◆ EXERCISE 1: Print the part of the eviction moratorium passage starting at "The moratorium was" and ending at "or fewer employees.".
◆ EXERCISE 2: Translate this sentence from the eviction moratorium passage into Spanish: "Additionally, late fees, interest and other charges in response to late rent payments are not permitted under the moratorium."

◆ SOURCE PASSAGE:
########################################
The moratorium was set to expire on Sept. 30, the date to which it was extended in June.
With the new executive order, landlords will still be barred from issuing notices of termination or initiating eviction actions with the courts unless there is an imminent threat to the health and safety of the community.
Additionally, late fees, interest and other charges in response to late rent payments are not permitted under the moratorium.
Tenants are still legally obligated to pay their rent, according to Durkan’s office, but landlords are encouraged to provide flexible payment plans.
The moratorium applies to residential, nonprofit and small-businesses evictions, the latter of which refers to independently owned businesses with 50 or fewer employees.
According to The Seattle Times, roughly 60,000 Seattle-area renters aged 18 and older are behind on rent.
The extension comes after Magistrate Judge Richard Creatura last week found that the city and state eviction moratoriums were conditional, according to Durkan’s office.
########################################
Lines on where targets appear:
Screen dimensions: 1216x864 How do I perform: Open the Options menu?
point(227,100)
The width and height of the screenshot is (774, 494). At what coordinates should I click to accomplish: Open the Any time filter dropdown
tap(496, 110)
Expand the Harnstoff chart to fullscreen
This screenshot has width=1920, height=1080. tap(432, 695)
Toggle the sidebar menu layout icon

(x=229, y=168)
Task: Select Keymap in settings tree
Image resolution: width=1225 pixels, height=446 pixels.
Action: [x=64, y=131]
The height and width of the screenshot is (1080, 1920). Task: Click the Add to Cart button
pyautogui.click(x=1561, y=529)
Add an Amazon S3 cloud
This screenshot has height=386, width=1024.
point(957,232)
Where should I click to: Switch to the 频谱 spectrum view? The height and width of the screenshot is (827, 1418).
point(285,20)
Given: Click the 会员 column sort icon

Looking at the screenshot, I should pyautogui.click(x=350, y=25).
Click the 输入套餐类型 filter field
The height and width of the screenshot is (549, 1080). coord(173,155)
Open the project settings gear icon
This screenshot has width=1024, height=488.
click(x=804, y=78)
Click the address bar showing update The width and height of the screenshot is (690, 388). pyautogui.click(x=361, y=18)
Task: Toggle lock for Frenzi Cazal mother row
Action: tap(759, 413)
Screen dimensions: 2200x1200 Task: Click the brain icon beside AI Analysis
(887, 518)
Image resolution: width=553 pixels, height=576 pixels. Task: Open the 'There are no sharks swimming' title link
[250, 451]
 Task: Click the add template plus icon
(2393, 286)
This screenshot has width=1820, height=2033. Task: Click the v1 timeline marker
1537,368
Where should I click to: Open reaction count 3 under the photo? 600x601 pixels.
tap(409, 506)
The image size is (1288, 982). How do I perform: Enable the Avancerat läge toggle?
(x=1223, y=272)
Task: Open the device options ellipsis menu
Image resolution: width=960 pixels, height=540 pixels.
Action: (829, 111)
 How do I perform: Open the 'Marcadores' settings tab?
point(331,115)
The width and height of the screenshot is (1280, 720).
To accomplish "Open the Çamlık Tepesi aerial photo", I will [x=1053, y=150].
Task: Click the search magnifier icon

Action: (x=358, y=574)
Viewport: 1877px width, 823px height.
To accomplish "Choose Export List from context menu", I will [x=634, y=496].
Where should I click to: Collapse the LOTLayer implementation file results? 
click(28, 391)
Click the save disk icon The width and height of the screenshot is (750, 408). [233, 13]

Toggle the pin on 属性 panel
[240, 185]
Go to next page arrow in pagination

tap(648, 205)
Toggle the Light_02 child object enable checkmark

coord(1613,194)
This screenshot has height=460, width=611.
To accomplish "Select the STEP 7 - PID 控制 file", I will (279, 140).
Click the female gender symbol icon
########################################
◆ CORRECT RESPONSE 1:
The moratorium was set to expire on Sept. 30, the date to which it was extended in June.
With the new executive order, landlords will still be barred from issuing notices of termination or initiating eviction actions with the courts unless there is an imminent threat to the health and safety of the community.
Additionally, late fees, interest and other charges in response to late rent payments are not permitted under the moratorium.
Tenants are still legally obligated to pay their rent, according to Durkan’s office, but landlords are encouraged to provide flexible payment plans.
The moratorium applies to residential, nonprofit and small-businesses evictions, the latter of which refers to independently owned businesses with 50 or fewer employees.

◆ CORRECT RESPONSE 2: Además, los recargos por mora, los intereses y otros cargos derivados de pagos de alquiler atrasados no están permitidos en virtud de la moratoria.